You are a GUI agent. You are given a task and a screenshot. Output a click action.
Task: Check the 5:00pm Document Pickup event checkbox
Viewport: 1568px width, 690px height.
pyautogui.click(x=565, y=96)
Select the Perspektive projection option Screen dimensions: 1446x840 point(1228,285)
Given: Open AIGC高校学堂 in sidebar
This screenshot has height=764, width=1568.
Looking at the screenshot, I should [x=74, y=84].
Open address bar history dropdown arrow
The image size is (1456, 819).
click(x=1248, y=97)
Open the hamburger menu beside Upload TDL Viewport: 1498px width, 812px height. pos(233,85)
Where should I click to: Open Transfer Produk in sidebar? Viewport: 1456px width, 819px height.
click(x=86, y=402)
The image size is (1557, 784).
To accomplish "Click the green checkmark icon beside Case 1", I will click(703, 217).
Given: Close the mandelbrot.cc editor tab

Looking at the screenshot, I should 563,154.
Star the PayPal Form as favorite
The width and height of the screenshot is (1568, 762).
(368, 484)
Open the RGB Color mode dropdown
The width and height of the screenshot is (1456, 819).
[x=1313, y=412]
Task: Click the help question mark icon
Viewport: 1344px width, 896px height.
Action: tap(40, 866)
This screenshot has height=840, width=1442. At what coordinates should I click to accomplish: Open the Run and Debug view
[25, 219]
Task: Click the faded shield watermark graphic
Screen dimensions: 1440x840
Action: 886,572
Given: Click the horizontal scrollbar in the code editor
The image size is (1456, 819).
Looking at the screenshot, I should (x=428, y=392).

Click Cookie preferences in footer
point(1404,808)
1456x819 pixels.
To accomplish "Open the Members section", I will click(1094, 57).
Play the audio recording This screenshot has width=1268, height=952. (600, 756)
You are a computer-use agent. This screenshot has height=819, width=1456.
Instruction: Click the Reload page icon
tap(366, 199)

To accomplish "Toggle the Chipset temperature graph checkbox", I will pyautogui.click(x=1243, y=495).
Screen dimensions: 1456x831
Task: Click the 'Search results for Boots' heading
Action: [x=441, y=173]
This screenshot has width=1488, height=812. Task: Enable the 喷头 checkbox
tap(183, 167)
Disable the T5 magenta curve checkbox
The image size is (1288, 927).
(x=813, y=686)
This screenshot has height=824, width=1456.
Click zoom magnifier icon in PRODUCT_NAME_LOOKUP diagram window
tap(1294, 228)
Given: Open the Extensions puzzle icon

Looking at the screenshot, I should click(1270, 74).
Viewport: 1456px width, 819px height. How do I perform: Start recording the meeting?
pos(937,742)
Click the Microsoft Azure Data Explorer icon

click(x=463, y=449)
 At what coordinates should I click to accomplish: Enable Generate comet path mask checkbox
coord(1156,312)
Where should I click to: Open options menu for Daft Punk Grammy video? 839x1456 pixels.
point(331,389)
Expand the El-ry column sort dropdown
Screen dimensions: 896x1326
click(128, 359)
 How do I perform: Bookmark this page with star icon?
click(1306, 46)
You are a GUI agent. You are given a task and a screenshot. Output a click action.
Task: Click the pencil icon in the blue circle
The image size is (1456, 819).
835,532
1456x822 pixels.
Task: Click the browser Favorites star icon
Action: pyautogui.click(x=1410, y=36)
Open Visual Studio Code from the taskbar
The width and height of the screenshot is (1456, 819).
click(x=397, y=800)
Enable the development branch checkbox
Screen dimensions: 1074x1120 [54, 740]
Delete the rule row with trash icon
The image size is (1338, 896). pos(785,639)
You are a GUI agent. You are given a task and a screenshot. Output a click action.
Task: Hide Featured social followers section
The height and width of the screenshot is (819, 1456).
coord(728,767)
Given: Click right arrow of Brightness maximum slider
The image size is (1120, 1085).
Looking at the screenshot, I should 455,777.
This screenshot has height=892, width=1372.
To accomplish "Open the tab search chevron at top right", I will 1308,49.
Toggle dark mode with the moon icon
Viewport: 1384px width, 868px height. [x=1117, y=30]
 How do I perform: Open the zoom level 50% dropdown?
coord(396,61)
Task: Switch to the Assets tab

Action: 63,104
********************
— Required action —
Each record shown above must be reproduced exactly.

— Answer area —
You are a GUI agent. You are given a task and a screenshot. Output a click action.
Task: Check the 5:00pm Document Pickup event checkbox
Viewport: 1568px width, 690px height.
pyautogui.click(x=565, y=96)
Select the Perspektive projection option Screen dimensions: 1446x840 point(1228,285)
Given: Open AIGC高校学堂 in sidebar
This screenshot has height=764, width=1568.
Looking at the screenshot, I should [x=74, y=84].
Open address bar history dropdown arrow
The image size is (1456, 819).
click(x=1248, y=97)
Open the hamburger menu beside Upload TDL Viewport: 1498px width, 812px height. pos(233,85)
Where should I click to: Open Transfer Produk in sidebar? Viewport: 1456px width, 819px height.
click(x=86, y=402)
The image size is (1557, 784).
To accomplish "Click the green checkmark icon beside Case 1", I will click(703, 217).
Given: Close the mandelbrot.cc editor tab

Looking at the screenshot, I should 563,154.
Star the PayPal Form as favorite
The width and height of the screenshot is (1568, 762).
(368, 484)
Open the RGB Color mode dropdown
The width and height of the screenshot is (1456, 819).
[x=1313, y=412]
Task: Click the help question mark icon
Viewport: 1344px width, 896px height.
Action: tap(40, 866)
This screenshot has height=840, width=1442. At what coordinates should I click to accomplish: Open the Run and Debug view
[25, 219]
Task: Click the faded shield watermark graphic
Screen dimensions: 1440x840
Action: 886,572
Given: Click the horizontal scrollbar in the code editor
The image size is (1456, 819).
Looking at the screenshot, I should (x=428, y=392).

Click Cookie preferences in footer
point(1404,808)
1456x819 pixels.
To accomplish "Open the Members section", I will click(1094, 57).
Play the audio recording This screenshot has width=1268, height=952. (600, 756)
You are a computer-use agent. This screenshot has height=819, width=1456.
Instruction: Click the Reload page icon
tap(366, 199)

To accomplish "Toggle the Chipset temperature graph checkbox", I will pyautogui.click(x=1243, y=495).
Screen dimensions: 1456x831
Task: Click the 'Search results for Boots' heading
Action: [x=441, y=173]
This screenshot has width=1488, height=812. Task: Enable the 喷头 checkbox
tap(183, 167)
Disable the T5 magenta curve checkbox
The image size is (1288, 927).
(x=813, y=686)
This screenshot has height=824, width=1456.
Click zoom magnifier icon in PRODUCT_NAME_LOOKUP diagram window
tap(1294, 228)
Given: Open the Extensions puzzle icon

Looking at the screenshot, I should click(1270, 74).
Viewport: 1456px width, 819px height. How do I perform: Start recording the meeting?
pos(937,742)
Click the Microsoft Azure Data Explorer icon

click(x=463, y=449)
 At what coordinates should I click to accomplish: Enable Generate comet path mask checkbox
coord(1156,312)
Where should I click to: Open options menu for Daft Punk Grammy video? 839x1456 pixels.
point(331,389)
Expand the El-ry column sort dropdown
Screen dimensions: 896x1326
click(128, 359)
 How do I perform: Bookmark this page with star icon?
click(1306, 46)
You are a GUI agent. You are given a task and a screenshot. Output a click action.
Task: Click the pencil icon in the blue circle
The image size is (1456, 819).
835,532
1456x822 pixels.
Task: Click the browser Favorites star icon
Action: pyautogui.click(x=1410, y=36)
Open Visual Studio Code from the taskbar
The width and height of the screenshot is (1456, 819).
click(x=397, y=800)
Enable the development branch checkbox
Screen dimensions: 1074x1120 [54, 740]
Delete the rule row with trash icon
The image size is (1338, 896). pos(785,639)
You are a GUI agent. You are given a task and a screenshot. Output a click action.
Task: Hide Featured social followers section
The height and width of the screenshot is (819, 1456).
coord(728,767)
Given: Click right arrow of Brightness maximum slider
The image size is (1120, 1085).
Looking at the screenshot, I should 455,777.
This screenshot has height=892, width=1372.
To accomplish "Open the tab search chevron at top right", I will 1308,49.
Toggle dark mode with the moon icon
Viewport: 1384px width, 868px height. [x=1117, y=30]
 How do I perform: Open the zoom level 50% dropdown?
coord(396,61)
Task: Switch to the Assets tab

Action: 63,104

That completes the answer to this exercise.